A former executive at a Gwinnett County healthcare company pleaded guilty to sabotaging shipments of crucial medical equipment, the U.S. Department of Justice announced Friday.

Christopher Dobbins, 40, of Duluth, was charged in April with reckless damage to a protected computer after he deleted and modified tens of thousands of shipping records from his former employer's systems, keeping much-needed face masks, gloves and gowns from being delivered.

Fired from his post as vice president of finance at Stradis Healthcare, Dobbins used fake accounts to delay shipments of the personal protective equipment in late March.
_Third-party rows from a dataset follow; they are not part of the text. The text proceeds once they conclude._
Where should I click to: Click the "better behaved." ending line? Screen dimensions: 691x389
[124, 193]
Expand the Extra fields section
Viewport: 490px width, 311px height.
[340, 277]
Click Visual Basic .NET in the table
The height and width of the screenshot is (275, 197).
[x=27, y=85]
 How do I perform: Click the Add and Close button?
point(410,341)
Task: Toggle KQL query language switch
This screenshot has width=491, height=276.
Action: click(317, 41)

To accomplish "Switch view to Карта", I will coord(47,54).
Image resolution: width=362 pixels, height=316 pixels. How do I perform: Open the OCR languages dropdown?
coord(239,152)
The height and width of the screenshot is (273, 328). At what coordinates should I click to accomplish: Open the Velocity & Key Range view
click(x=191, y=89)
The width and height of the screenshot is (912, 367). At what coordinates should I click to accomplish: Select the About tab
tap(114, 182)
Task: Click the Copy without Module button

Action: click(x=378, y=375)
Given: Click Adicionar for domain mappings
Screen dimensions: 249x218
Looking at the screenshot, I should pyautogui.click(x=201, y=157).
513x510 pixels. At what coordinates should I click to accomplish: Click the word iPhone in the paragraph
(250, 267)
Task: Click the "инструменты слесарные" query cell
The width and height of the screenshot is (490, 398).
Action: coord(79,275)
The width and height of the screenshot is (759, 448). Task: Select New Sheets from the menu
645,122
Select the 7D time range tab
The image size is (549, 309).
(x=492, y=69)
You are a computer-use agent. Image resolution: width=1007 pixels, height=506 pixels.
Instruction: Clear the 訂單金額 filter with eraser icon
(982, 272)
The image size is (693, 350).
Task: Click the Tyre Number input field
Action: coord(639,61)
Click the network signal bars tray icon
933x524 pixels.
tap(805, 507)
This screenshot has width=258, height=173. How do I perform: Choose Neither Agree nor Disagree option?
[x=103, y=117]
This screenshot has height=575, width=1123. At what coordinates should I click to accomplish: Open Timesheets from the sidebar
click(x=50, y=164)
“Preventing scarce medical supplies from being delivered to healthcare workers and hospitals that need them is illegal,” U.S. Attorney BJay Pak said in a news release. “Thanks to the cooperation of the victim company and the hard work of our law enforcement partners, we were able to bring this investigation to a swift conclusion and obtain a conviction for this egregious act.”

Dobbins was hired at Stradis in 2016, but conflicts within the company led to him facing discipline in both August and December of 2019.

Prior to December, he had administrator access to the company’s shipping system. That month, he created a fake account to keep his administrator privileges before they were revoked, Pak said. Dobbins was fired March 2.

Just three days after he received his final severance payment, Dobbins used that fake account to delete or modify more than 100,000 records in his former company’s shipping system, the release said.

“Thanks to the quick reaction of the medical packaging company in contacting the FBI, we were able to react quickly and arrest this disgruntled employee,” said Chris Hacker, Special Agent in Charge of FBI Atlanta. “During this worldwide epidemic it is imperative that we make sure crucial medical supplies are not disrupted or diverted from the front lines of medical care.”

Dobbins is scheduled to be sentenced Oct. 16.